**TASK PROMPT:** Please collect every line in the data below that contains the word "tweet" and copy each one out in full. Case counts, so only lines with matching capital and lowercase letters qualify.

**TASK INPUT:**
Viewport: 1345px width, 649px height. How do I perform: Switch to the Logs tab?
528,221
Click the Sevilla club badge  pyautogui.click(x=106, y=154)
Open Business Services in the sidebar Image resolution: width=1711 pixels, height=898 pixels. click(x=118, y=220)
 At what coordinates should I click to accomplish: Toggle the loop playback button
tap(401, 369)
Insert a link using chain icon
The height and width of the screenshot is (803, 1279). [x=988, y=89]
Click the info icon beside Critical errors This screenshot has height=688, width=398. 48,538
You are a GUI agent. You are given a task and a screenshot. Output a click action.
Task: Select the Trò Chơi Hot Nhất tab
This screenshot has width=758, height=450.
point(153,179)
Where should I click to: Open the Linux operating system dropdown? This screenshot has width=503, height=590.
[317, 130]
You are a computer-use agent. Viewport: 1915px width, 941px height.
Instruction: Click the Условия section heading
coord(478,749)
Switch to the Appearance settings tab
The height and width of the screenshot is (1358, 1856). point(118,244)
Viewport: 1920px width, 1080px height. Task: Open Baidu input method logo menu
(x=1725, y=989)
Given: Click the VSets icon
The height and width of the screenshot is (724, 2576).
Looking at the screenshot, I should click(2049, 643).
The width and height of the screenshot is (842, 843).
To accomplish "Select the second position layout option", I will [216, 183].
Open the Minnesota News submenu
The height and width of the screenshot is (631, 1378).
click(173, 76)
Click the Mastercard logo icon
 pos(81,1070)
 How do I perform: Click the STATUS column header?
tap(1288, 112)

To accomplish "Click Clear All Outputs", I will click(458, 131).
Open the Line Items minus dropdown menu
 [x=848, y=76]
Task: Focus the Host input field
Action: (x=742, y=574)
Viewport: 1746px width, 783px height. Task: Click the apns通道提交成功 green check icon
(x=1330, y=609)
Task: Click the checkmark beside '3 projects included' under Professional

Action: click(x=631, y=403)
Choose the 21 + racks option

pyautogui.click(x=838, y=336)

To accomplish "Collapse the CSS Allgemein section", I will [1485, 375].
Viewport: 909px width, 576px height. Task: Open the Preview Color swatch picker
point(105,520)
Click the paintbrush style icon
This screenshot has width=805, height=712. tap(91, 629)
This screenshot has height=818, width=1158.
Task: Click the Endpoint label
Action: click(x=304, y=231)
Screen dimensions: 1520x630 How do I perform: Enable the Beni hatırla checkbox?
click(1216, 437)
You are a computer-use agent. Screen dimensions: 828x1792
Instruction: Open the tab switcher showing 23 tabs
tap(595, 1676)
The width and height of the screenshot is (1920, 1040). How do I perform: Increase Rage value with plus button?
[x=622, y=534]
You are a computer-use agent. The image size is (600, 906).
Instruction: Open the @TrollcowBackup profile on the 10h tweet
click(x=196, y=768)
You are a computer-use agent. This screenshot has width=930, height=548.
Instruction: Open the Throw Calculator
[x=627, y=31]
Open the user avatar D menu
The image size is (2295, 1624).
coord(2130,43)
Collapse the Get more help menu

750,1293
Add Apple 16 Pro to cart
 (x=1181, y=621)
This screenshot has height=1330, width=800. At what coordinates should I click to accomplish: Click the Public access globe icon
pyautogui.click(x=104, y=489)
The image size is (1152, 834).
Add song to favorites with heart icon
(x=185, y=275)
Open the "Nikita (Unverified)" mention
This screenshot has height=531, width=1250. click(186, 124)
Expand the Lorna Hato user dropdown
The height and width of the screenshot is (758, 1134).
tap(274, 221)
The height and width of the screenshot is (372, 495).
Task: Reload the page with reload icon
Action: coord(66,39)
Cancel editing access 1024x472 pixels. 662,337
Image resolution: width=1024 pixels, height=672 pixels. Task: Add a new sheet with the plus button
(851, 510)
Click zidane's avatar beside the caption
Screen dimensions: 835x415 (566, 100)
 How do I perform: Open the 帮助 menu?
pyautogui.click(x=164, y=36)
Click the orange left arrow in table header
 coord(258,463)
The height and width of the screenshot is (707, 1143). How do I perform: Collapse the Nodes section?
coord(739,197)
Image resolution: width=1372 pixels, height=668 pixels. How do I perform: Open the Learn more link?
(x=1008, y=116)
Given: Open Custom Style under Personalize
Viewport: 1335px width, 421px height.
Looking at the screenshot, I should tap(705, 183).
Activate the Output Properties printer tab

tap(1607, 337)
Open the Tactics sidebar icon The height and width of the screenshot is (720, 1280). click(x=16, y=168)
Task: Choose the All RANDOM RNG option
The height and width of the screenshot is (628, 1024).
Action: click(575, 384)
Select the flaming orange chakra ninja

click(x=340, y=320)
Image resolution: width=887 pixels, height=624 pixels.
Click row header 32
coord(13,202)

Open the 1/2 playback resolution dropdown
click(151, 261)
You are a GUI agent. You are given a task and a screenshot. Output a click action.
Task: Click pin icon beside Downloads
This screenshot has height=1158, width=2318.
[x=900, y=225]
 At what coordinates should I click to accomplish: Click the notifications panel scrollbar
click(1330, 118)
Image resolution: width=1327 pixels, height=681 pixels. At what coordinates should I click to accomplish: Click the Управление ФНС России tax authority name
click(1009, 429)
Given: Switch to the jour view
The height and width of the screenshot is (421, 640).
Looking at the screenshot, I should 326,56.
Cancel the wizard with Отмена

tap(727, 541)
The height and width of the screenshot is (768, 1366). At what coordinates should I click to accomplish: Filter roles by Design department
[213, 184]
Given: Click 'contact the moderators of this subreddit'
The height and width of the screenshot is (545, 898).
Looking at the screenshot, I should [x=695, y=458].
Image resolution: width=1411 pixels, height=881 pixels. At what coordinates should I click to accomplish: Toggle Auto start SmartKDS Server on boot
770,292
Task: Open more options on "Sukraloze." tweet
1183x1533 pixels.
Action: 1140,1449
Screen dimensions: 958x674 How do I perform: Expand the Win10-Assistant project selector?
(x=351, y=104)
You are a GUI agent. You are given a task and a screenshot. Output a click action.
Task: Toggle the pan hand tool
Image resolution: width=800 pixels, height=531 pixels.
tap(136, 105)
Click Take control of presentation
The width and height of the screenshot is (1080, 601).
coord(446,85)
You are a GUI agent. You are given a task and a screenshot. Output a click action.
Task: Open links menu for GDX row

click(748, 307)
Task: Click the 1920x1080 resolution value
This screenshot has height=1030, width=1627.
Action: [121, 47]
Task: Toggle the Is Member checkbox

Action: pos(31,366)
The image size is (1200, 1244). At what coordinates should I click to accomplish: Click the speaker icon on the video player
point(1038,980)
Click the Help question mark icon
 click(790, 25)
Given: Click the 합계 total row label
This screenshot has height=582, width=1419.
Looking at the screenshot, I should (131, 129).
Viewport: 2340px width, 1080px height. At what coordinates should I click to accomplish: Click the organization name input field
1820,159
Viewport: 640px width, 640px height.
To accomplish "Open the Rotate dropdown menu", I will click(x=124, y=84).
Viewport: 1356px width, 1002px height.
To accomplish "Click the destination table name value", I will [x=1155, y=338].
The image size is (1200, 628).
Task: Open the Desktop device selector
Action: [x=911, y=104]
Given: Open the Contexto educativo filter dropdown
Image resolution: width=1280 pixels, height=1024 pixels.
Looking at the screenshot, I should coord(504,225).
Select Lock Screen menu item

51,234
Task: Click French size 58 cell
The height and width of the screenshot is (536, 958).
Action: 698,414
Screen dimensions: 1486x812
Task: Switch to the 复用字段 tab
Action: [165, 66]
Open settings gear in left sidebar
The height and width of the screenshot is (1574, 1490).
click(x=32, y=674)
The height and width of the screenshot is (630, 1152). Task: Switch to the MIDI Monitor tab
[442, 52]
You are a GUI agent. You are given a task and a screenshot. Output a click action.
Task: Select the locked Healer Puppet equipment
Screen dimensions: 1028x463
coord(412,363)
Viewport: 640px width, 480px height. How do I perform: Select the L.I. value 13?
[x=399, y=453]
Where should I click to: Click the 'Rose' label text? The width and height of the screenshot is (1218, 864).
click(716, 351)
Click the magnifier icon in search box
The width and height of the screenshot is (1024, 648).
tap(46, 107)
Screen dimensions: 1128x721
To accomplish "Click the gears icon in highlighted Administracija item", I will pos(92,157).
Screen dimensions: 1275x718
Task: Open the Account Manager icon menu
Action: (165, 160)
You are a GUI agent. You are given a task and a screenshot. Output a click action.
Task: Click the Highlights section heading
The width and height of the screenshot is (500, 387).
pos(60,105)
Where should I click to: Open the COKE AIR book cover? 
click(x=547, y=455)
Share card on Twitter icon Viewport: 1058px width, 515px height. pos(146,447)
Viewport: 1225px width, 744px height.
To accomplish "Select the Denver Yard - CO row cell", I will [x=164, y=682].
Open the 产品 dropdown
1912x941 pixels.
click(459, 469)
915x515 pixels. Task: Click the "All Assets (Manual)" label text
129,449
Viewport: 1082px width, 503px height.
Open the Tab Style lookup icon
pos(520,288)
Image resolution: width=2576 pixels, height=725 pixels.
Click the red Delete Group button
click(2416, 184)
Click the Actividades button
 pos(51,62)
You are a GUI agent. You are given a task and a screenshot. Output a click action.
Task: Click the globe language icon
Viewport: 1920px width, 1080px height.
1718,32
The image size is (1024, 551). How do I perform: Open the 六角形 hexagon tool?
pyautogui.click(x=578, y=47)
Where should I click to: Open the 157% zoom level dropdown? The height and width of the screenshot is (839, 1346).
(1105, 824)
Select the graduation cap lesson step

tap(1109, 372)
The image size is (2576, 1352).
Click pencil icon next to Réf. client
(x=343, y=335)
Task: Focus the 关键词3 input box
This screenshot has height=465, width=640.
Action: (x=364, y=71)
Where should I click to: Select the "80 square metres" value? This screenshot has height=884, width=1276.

**RESPONSE:**
Instruction: Open the @TrollcowBackup profile on the 10h tweet
Task: Open more options on "Sukraloze." tweet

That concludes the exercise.